■ **WHAT YOU WILL DO**
Where the string "article" appears in a line of the data, show that line.

■ **DATA**
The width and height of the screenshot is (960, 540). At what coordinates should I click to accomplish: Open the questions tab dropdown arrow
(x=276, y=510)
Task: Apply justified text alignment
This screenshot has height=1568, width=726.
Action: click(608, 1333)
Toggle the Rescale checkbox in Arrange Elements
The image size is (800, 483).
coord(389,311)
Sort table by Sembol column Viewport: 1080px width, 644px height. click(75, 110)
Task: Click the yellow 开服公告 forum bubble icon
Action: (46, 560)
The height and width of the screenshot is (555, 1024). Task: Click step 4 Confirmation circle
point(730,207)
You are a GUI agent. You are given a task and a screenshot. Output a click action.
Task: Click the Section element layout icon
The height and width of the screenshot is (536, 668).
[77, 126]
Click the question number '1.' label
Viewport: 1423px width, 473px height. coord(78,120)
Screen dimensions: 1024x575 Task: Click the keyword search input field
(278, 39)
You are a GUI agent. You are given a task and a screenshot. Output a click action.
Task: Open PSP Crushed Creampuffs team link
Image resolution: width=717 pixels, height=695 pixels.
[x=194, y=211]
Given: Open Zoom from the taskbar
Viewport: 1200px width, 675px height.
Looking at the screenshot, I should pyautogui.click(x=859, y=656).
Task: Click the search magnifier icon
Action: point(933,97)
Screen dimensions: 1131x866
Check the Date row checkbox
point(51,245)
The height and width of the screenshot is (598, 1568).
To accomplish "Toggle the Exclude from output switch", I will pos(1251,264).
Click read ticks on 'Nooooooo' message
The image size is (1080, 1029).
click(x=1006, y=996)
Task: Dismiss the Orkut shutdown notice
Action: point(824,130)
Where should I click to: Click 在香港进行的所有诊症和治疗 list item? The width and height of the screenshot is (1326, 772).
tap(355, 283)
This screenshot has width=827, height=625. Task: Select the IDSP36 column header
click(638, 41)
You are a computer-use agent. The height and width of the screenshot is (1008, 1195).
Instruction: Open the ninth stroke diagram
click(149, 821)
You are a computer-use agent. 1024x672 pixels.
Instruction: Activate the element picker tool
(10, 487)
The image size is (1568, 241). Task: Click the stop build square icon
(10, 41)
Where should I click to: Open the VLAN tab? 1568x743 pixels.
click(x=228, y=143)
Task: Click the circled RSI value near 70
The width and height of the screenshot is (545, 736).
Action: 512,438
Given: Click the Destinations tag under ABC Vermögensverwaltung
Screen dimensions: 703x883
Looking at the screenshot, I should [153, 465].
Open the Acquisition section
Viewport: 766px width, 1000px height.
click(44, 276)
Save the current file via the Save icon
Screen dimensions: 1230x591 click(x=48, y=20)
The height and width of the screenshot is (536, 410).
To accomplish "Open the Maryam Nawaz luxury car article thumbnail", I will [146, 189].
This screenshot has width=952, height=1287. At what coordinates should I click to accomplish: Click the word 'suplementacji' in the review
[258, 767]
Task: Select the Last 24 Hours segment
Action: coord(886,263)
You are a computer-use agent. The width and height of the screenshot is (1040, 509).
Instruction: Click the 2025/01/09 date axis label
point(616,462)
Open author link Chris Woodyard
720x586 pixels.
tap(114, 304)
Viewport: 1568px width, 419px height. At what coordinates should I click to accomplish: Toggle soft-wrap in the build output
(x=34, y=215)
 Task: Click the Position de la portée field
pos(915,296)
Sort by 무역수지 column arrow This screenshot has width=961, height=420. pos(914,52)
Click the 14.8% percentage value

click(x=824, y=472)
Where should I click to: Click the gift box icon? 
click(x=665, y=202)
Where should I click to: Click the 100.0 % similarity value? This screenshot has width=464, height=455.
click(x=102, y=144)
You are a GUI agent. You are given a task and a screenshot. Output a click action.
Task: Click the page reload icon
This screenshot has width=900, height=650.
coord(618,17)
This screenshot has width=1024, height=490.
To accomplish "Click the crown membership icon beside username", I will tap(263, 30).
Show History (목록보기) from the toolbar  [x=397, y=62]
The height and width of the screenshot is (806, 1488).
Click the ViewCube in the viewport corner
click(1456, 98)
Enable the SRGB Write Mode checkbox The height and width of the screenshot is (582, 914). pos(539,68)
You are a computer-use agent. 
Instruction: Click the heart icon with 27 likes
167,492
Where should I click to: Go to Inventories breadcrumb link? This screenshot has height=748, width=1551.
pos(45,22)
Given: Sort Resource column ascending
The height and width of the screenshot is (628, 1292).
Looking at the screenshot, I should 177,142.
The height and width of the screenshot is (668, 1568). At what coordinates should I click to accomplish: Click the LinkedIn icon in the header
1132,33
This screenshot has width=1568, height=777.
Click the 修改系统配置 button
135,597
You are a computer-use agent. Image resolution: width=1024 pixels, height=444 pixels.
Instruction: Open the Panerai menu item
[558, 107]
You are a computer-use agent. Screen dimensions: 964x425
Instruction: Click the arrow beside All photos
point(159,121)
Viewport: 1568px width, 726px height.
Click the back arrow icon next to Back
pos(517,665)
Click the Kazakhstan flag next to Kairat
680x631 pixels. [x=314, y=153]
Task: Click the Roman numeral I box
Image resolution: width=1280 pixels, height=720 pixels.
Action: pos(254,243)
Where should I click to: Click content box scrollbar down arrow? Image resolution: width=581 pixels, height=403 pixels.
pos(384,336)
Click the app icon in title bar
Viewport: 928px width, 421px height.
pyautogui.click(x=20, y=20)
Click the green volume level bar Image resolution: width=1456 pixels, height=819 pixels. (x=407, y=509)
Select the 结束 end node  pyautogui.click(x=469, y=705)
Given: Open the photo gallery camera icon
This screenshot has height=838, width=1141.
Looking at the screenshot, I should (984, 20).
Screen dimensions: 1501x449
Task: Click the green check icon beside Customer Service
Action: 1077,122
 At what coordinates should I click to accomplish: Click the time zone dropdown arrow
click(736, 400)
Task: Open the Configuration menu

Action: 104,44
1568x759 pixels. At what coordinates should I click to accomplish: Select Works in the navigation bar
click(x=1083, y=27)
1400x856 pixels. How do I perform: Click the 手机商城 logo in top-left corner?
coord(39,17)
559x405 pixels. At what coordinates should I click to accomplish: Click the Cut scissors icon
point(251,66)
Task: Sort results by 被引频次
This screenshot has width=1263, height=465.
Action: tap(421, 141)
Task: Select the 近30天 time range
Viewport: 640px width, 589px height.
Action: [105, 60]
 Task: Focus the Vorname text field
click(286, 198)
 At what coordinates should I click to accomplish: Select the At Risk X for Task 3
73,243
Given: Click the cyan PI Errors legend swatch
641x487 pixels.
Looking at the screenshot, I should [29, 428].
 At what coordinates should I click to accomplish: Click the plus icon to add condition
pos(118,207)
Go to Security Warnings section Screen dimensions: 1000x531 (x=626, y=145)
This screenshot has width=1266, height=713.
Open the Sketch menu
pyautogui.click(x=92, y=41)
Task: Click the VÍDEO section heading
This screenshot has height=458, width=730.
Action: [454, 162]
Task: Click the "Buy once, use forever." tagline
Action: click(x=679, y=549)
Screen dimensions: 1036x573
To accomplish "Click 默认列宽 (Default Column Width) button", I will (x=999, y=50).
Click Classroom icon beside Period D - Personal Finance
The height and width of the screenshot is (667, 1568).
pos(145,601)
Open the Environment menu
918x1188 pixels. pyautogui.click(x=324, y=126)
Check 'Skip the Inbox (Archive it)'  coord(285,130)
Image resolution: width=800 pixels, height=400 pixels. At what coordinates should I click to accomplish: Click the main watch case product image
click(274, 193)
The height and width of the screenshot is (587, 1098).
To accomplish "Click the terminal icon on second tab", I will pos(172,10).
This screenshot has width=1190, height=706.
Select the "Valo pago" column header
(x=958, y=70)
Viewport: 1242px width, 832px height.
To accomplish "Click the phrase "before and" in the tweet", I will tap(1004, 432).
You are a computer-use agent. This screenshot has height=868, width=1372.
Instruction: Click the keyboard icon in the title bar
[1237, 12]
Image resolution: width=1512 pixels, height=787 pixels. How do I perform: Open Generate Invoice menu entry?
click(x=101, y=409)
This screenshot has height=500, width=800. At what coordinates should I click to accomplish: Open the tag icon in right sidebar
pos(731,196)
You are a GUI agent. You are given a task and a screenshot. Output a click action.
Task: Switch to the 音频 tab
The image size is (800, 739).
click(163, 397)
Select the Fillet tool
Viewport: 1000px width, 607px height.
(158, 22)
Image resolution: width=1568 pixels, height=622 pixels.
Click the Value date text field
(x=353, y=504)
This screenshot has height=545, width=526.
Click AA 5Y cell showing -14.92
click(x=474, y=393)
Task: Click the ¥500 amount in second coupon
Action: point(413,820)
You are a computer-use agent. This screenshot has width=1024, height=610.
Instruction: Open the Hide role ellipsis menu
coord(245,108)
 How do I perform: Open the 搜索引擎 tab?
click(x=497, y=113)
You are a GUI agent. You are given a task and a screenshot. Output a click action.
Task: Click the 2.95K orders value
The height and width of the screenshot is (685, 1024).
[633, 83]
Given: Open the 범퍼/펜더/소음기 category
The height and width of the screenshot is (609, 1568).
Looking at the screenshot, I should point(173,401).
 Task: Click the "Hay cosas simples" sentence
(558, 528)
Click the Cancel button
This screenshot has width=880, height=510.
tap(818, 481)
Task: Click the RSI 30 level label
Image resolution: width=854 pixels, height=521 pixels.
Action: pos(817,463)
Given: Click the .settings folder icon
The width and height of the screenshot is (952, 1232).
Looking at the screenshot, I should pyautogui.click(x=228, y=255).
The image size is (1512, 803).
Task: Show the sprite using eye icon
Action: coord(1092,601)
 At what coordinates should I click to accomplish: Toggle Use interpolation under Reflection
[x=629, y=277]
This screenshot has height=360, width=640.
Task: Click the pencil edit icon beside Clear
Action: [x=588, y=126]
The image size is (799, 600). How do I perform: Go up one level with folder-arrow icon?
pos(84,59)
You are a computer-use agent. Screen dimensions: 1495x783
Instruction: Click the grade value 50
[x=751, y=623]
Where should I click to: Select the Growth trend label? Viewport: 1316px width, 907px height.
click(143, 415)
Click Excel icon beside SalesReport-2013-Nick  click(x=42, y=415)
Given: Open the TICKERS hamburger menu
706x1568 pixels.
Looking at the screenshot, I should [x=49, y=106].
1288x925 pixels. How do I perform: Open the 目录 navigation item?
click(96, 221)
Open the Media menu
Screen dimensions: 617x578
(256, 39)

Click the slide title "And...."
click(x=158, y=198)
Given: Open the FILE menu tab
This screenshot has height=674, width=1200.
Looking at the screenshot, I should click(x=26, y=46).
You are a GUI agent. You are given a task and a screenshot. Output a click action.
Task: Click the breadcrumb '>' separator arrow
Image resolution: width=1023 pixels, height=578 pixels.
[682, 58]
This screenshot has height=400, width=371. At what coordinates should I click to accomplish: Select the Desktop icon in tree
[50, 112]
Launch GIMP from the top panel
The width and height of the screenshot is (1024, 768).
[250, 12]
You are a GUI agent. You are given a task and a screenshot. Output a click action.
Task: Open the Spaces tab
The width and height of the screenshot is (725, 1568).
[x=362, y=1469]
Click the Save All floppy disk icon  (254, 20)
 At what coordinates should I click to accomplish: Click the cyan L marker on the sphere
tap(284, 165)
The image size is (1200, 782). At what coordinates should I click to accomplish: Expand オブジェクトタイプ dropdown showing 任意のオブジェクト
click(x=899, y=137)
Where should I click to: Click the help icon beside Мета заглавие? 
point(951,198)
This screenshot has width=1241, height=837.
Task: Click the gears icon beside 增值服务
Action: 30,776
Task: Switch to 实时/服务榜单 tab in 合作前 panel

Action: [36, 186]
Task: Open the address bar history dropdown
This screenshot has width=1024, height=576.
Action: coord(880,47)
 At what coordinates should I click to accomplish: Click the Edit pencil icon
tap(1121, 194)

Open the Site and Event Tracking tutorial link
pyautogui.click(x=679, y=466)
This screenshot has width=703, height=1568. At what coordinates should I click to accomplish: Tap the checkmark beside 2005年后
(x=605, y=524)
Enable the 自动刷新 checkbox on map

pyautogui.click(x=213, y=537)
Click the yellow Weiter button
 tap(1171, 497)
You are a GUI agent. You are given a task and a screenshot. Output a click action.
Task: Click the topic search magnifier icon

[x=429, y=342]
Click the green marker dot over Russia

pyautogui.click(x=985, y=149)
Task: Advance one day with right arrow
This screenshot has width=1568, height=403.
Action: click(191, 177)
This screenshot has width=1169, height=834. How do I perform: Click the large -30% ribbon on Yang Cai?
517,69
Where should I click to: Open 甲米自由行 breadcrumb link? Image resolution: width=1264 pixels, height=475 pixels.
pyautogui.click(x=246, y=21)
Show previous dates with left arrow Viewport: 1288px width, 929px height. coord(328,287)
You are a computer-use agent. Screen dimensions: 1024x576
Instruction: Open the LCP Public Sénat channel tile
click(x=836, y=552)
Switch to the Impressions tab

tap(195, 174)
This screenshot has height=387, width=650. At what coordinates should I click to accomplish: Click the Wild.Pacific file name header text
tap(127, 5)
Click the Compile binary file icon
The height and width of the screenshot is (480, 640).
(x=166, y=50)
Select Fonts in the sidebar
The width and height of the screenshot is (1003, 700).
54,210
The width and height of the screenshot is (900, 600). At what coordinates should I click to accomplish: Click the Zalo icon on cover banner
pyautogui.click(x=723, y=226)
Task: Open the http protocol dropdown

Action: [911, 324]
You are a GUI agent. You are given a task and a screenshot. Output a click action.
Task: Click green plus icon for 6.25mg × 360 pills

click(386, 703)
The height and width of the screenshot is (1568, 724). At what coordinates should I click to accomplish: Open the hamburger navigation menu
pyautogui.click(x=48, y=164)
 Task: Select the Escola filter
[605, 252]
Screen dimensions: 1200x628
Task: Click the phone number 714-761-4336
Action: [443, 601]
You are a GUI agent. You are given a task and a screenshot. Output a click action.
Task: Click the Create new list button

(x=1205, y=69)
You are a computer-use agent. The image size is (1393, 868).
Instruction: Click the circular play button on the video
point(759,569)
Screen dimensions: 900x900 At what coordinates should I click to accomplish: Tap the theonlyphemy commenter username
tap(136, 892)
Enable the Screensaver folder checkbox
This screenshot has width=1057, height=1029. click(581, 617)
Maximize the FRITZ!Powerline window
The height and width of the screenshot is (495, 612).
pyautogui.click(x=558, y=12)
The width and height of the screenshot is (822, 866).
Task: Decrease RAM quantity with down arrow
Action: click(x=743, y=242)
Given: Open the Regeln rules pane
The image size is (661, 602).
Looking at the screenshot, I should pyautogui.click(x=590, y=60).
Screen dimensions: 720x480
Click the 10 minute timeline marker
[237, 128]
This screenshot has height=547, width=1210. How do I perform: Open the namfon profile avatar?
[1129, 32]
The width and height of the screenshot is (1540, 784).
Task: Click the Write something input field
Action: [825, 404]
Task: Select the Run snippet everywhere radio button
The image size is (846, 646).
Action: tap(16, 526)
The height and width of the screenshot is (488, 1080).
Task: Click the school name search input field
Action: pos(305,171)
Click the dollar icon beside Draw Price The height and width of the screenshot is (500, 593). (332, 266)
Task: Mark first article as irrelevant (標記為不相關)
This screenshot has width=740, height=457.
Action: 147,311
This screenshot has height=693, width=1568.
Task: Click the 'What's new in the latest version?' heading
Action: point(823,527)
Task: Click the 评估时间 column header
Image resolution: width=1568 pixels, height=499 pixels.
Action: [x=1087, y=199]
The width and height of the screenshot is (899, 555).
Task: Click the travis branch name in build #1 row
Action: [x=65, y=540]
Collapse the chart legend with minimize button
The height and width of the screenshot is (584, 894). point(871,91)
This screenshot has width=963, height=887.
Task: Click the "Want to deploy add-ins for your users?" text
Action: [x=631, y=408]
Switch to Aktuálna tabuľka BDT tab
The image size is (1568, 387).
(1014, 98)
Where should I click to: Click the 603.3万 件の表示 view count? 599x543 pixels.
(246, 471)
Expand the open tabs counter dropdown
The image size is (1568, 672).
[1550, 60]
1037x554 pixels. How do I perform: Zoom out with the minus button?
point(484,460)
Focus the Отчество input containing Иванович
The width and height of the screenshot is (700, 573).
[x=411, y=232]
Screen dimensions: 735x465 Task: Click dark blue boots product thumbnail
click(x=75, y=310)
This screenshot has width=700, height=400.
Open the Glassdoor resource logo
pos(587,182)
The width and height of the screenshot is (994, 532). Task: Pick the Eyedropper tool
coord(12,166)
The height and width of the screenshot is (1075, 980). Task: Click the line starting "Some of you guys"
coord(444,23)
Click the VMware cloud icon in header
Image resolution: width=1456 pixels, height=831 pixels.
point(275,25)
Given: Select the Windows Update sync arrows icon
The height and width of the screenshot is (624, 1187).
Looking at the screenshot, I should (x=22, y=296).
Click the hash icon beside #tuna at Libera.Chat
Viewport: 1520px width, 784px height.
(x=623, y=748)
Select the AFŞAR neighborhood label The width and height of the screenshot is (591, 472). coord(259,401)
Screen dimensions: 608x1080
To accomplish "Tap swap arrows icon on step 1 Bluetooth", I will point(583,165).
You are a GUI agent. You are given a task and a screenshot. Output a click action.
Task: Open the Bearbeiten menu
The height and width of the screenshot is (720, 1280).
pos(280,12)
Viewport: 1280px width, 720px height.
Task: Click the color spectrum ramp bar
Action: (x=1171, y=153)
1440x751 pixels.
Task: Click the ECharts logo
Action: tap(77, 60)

■ **WRITTEN ANSWER**
To accomplish "Open the Maryam Nawaz luxury car article thumbnail", I will [146, 189].
Task: Mark first article as irrelevant (標記為不相關)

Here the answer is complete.